▸ Data listing
-*-*-
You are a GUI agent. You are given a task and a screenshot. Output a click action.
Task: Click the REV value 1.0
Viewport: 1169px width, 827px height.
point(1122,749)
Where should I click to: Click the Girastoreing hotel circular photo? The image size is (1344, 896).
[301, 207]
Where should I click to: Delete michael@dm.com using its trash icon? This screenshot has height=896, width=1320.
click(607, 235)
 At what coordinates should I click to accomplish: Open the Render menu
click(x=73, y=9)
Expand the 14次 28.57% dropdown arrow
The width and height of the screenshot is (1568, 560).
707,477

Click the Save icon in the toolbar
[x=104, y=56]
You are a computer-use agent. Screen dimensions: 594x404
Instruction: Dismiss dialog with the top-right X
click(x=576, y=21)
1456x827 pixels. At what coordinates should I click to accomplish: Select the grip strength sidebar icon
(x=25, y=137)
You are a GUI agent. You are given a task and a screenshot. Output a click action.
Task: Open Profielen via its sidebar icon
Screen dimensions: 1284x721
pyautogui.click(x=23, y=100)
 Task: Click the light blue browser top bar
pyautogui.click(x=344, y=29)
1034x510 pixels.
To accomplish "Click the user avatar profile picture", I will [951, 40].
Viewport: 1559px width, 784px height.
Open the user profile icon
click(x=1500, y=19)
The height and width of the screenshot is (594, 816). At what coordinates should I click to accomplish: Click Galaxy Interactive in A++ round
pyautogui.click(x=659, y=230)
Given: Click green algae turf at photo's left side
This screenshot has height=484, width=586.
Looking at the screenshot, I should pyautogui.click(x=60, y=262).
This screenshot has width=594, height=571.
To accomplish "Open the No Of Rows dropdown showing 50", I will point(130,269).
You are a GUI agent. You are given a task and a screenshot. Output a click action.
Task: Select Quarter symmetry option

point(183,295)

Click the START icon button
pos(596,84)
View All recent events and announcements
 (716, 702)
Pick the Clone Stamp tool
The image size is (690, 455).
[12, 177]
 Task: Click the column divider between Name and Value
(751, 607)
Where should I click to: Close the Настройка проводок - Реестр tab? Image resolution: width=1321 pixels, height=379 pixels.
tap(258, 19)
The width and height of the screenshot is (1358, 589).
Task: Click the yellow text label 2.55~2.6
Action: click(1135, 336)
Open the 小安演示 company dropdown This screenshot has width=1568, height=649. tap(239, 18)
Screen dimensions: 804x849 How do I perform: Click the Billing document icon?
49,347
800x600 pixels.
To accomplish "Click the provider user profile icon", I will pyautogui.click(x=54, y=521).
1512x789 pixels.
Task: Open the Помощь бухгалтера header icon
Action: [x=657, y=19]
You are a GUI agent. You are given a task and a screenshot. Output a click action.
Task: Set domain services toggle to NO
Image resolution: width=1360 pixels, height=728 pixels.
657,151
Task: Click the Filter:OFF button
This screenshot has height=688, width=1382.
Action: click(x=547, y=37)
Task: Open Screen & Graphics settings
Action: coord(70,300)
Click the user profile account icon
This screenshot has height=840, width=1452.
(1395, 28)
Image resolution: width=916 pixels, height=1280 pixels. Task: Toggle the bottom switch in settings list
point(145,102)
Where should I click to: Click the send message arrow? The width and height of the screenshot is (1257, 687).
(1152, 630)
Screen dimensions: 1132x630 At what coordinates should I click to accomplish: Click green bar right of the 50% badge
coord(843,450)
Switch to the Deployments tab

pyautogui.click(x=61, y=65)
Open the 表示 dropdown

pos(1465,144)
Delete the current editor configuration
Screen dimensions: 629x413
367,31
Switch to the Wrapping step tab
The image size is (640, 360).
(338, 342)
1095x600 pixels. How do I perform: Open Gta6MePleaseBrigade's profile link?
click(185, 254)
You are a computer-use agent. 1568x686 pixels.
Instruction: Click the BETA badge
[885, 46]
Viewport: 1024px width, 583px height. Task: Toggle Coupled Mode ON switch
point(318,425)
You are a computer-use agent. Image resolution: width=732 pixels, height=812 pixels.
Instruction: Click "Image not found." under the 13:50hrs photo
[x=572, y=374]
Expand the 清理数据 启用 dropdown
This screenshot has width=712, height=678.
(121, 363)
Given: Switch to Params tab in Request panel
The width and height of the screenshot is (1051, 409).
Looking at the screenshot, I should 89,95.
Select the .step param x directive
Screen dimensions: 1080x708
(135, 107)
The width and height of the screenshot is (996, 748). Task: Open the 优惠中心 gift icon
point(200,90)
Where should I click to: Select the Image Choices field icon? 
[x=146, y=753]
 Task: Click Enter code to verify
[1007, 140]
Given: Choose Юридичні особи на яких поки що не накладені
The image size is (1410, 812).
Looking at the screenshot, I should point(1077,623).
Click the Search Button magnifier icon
-*-*-
▸ Written request
Can you extract every line of the material above and reproduce each one unchanged, in its original order?

▸ Expected output
You are a GUI agent. You are given a task and a screenshot. Output a click action.
Task: Click the REV value 1.0
Viewport: 1169px width, 827px height.
point(1122,749)
Where should I click to: Click the Girastoreing hotel circular photo? The image size is (1344, 896).
[301, 207]
Where should I click to: Delete michael@dm.com using its trash icon? This screenshot has height=896, width=1320.
click(607, 235)
 At what coordinates should I click to accomplish: Open the Render menu
click(x=73, y=9)
Expand the 14次 28.57% dropdown arrow
The width and height of the screenshot is (1568, 560).
707,477

Click the Save icon in the toolbar
[x=104, y=56]
You are a computer-use agent. Screen dimensions: 594x404
Instruction: Dismiss dialog with the top-right X
click(x=576, y=21)
1456x827 pixels. At what coordinates should I click to accomplish: Select the grip strength sidebar icon
(x=25, y=137)
You are a GUI agent. You are given a task and a screenshot. Output a click action.
Task: Open Profielen via its sidebar icon
Screen dimensions: 1284x721
pyautogui.click(x=23, y=100)
 Task: Click the light blue browser top bar
pyautogui.click(x=344, y=29)
1034x510 pixels.
To accomplish "Click the user avatar profile picture", I will [951, 40].
Viewport: 1559px width, 784px height.
Open the user profile icon
click(x=1500, y=19)
The height and width of the screenshot is (594, 816). At what coordinates should I click to accomplish: Click Galaxy Interactive in A++ round
pyautogui.click(x=659, y=230)
Given: Click green algae turf at photo's left side
This screenshot has height=484, width=586.
Looking at the screenshot, I should pyautogui.click(x=60, y=262).
This screenshot has width=594, height=571.
To accomplish "Open the No Of Rows dropdown showing 50", I will point(130,269).
You are a GUI agent. You are given a task and a screenshot. Output a click action.
Task: Select Quarter symmetry option

point(183,295)

Click the START icon button
pos(596,84)
View All recent events and announcements
 (716, 702)
Pick the Clone Stamp tool
The image size is (690, 455).
[12, 177]
 Task: Click the column divider between Name and Value
(751, 607)
Where should I click to: Close the Настройка проводок - Реестр tab? Image resolution: width=1321 pixels, height=379 pixels.
tap(258, 19)
The width and height of the screenshot is (1358, 589).
Task: Click the yellow text label 2.55~2.6
Action: click(1135, 336)
Open the 小安演示 company dropdown This screenshot has width=1568, height=649. tap(239, 18)
Screen dimensions: 804x849 How do I perform: Click the Billing document icon?
49,347
800x600 pixels.
To accomplish "Click the provider user profile icon", I will pyautogui.click(x=54, y=521).
1512x789 pixels.
Task: Open the Помощь бухгалтера header icon
Action: [x=657, y=19]
You are a GUI agent. You are given a task and a screenshot. Output a click action.
Task: Set domain services toggle to NO
Image resolution: width=1360 pixels, height=728 pixels.
657,151
Task: Click the Filter:OFF button
This screenshot has height=688, width=1382.
Action: click(x=547, y=37)
Task: Open Screen & Graphics settings
Action: coord(70,300)
Click the user profile account icon
This screenshot has height=840, width=1452.
(1395, 28)
Image resolution: width=916 pixels, height=1280 pixels. Task: Toggle the bottom switch in settings list
point(145,102)
Where should I click to: Click the send message arrow? The width and height of the screenshot is (1257, 687).
(1152, 630)
Screen dimensions: 1132x630 At what coordinates should I click to accomplish: Click green bar right of the 50% badge
coord(843,450)
Switch to the Deployments tab

pyautogui.click(x=61, y=65)
Open the 表示 dropdown

pos(1465,144)
Delete the current editor configuration
Screen dimensions: 629x413
367,31
Switch to the Wrapping step tab
The image size is (640, 360).
(338, 342)
1095x600 pixels. How do I perform: Open Gta6MePleaseBrigade's profile link?
click(185, 254)
You are a computer-use agent. 1568x686 pixels.
Instruction: Click the BETA badge
[885, 46]
Viewport: 1024px width, 583px height. Task: Toggle Coupled Mode ON switch
point(318,425)
You are a computer-use agent. Image resolution: width=732 pixels, height=812 pixels.
Instruction: Click "Image not found." under the 13:50hrs photo
[x=572, y=374]
Expand the 清理数据 启用 dropdown
This screenshot has width=712, height=678.
(121, 363)
Given: Switch to Params tab in Request panel
The width and height of the screenshot is (1051, 409).
Looking at the screenshot, I should 89,95.
Select the .step param x directive
Screen dimensions: 1080x708
(135, 107)
The width and height of the screenshot is (996, 748). Task: Open the 优惠中心 gift icon
point(200,90)
Where should I click to: Select the Image Choices field icon? 
[x=146, y=753]
 Task: Click Enter code to verify
[1007, 140]
Given: Choose Юридичні особи на яких поки що не накладені
The image size is (1410, 812).
Looking at the screenshot, I should point(1077,623).
Click the Search Button magnifier icon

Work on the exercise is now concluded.